| SET EXERCISE 1 |
In the star passage, what type of star is the sun?
| SET EXERCISE 2 |
Please write out the part of the star passage that opens with "Stars Grouped in" and closes with "200 million years.", substituting "whirlpool" for "pinwheel".

Classes of Stars by Age
Astronomers have found that the size of stars depends to a considerable extent upon the fact that stars seem to be born, mature, grow old, and die. While they do so, chemical elements and heat interact in them. This produces a succession of changes in color and luminosity, or brightness. Thus observations of these characteristics reveal the stage reached by each star in its life cycle. (In astronomy the
brightness of a star is compared with how bright the sun would be if both bodies were seen at the same distance.) The observable facts are arranged in a classification called the Draper Catalogue. Temperatures are measured on the Kelvin scale (centigrade scale, using absolute zero as the base temperature). The letters for the types of stars are rearranged from an earlier scale to suit later knowledge. Stars of the O class, such as Betelgeuse, Rigel, Deneb, and Antares, are called supergiants. They are enormous clouds of gas. Force of gravity is contracting them, and this provides radiant energy enough to make these stars the brightest of all. B stars such as Arcturus are giants. They too are still contracting. Most stars are in the main sequence from A to K. They consist largely of hydrogen and helium, with a scattering of heavier elements. They are dense enough to have extremely high interior temperatures; and this transmutes hydrogen to helium. The change yields enough energy to maintain heat and brightness, as it does in our sun, a star of G type (see Sun). Toward the end of the sequence, stars are cool enough to permit formation of molecules. These contain carbon in types R and N and zirconium oxide in type S. When nuclear fuels are exhausted, stars fall into an end dwarf type. In these the electrons of atoms are stripped from the nuclei, and all the particles are stripped from the nuclei, and all the particles are packed tightly. Matter in this degenerate state is so dense, a one-inch cube of it may weigh hundreds of tons. Dwarfs radiate enough light to be seen a short astronomical distance. Some show white light, like the companion of Sirius; others give red light.
Stars Grouped in Galaxies
On clear nights the Milky Way, a wispy band of faint white light, stretches roughly north and south across the sky. Actually, the band is a cluster of myriads of stars called a galaxy. Our sun is only one of them. The entire galaxy is lens shaped, with its center toward the constellation Sagittarius (the Archer), almost 33,000 light-years away. The galaxy is about 15,000 light-years thick at the center and about 100,000 light-years across. It contains more than 100 billion stars. As far as powerful telescopes can see, there are some tens of billions of other galaxies, spaced on the average about one million light-years apart. One of the nearest is the great galaxy in Andromeda. It is shaped like a giant pinwheel; and it rotates about its axis. Our galaxy is similar, and the sun makes one trip round approximately every 200 million years.

| SOURCE MATERIAL |
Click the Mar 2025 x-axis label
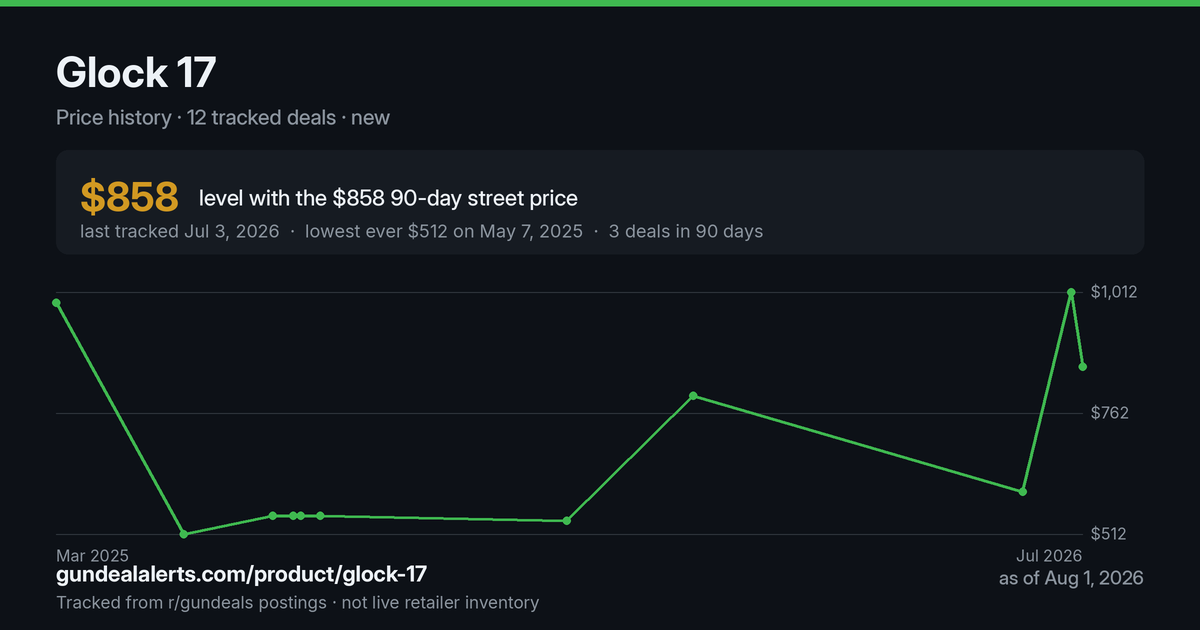This screenshot has width=1200, height=630. tap(92, 555)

| WORKED SOLUTION 1 |
The sun is a star of G type.

| WORKED SOLUTION 2 |
Stars Grouped in Galaxies
On clear nights the Milky Way, a wispy band of faint white light, stretches roughly north and south across the sky. Actually, the band is a cluster of myriads of stars called a galaxy. Our sun is only one of them. The entire galaxy is lens shaped, with its center toward the constellation Sagittarius (the Archer), almost 33,000 light-years away. The galaxy is about 15,000 light-years thick at the center and about 100,000 light-years across. It contains more than 100 billion stars. As far as powerful telescopes can see, there are some tens of billions of other galaxies, spaced on the average about one million light-years apart. One of the nearest is the great galaxy in Andromeda. It is shaped like a giant whirlpool; and it rotates about its axis. Our galaxy is similar, and the sun makes one trip round approximately every 200 million years.